▶ _PROVIDED INFORMATION_
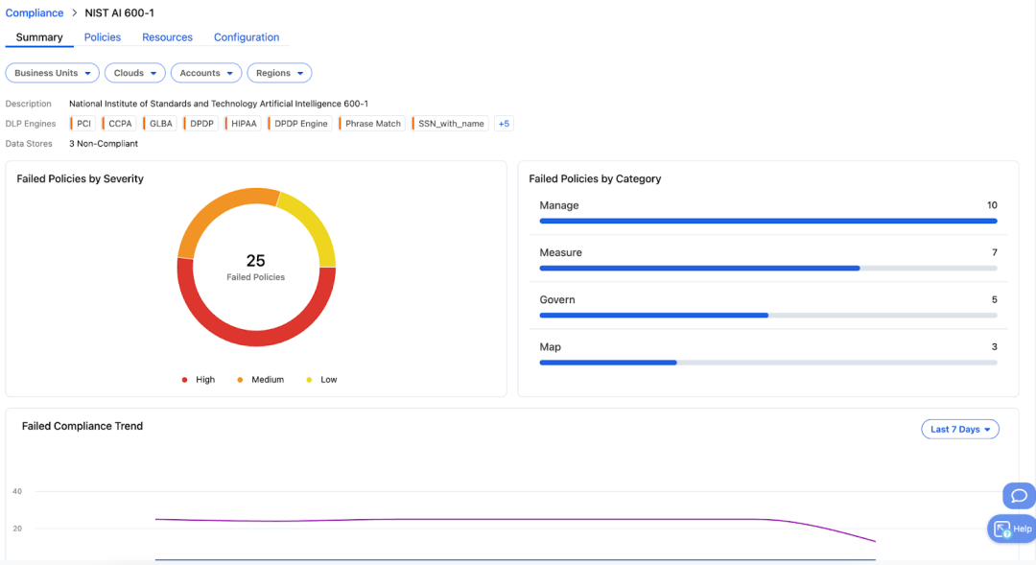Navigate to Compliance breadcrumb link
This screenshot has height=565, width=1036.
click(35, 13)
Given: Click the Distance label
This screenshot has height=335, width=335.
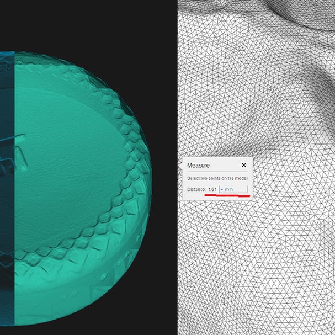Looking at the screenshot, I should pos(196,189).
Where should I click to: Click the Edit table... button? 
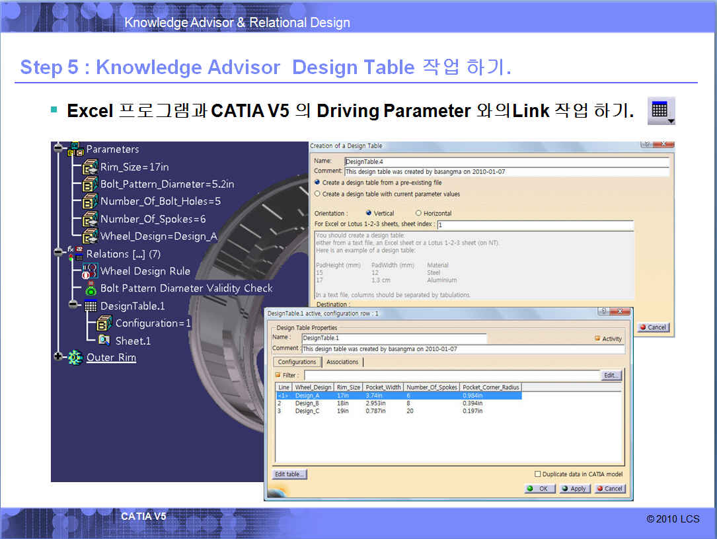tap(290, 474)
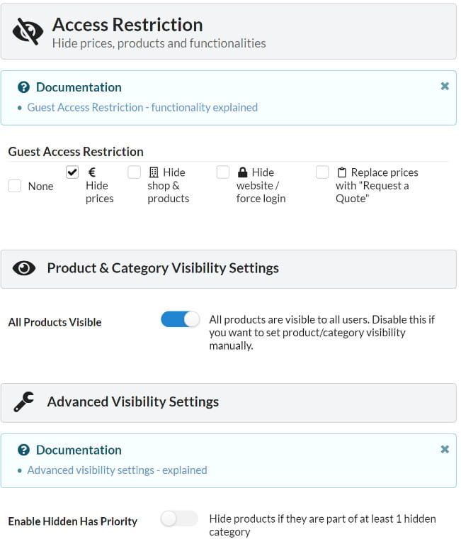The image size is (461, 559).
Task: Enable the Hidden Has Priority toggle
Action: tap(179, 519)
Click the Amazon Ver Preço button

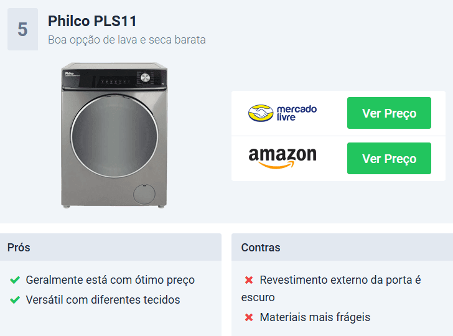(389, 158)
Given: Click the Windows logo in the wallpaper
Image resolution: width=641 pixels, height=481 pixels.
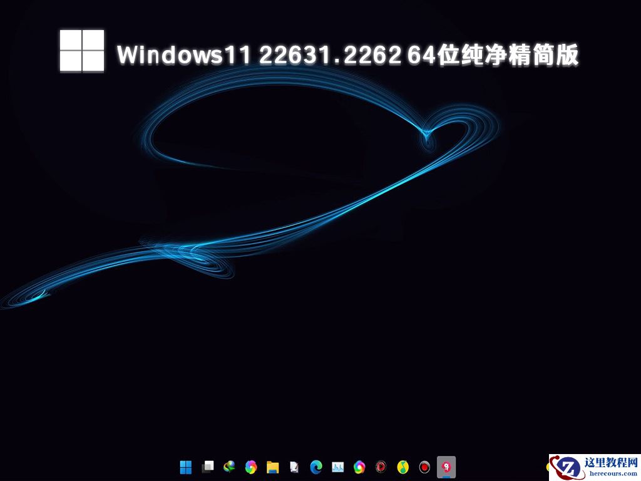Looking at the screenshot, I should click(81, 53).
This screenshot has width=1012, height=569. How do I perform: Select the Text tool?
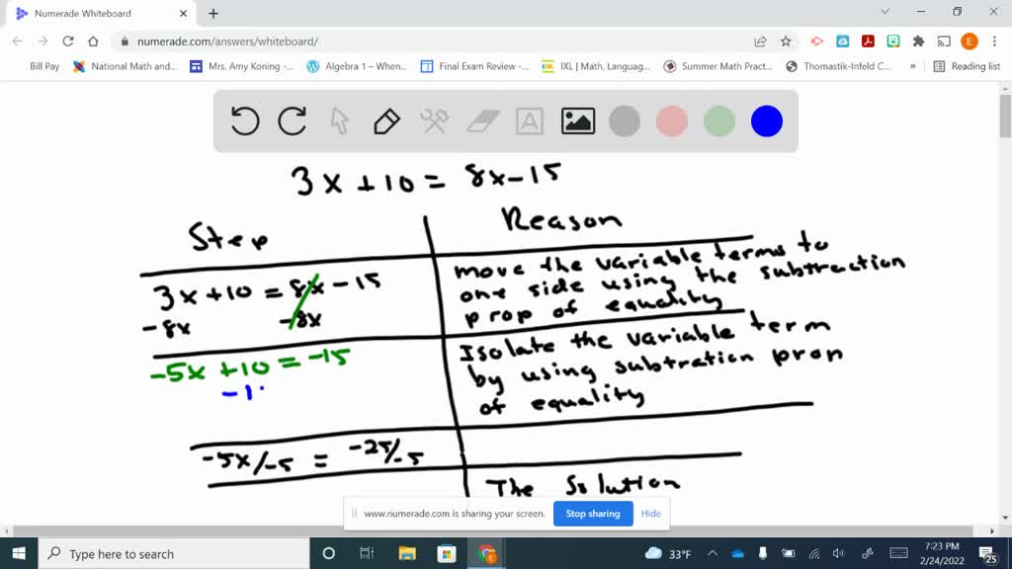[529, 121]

▶ _TASK STATEMENT_
Write out exactly the lines running from the one with "Click the Amazon Ver Preço button" through the end of the material, both ends included, while leaving the pictures out.

▶ _TASK ANSWER_
Click the Amazon Ver Preço button

(389, 158)
Given: Click the Windows logo in the wallpaper
Image resolution: width=641 pixels, height=481 pixels.
Looking at the screenshot, I should click(81, 53).
This screenshot has width=1012, height=569. How do I perform: Select the Text tool?
[529, 121]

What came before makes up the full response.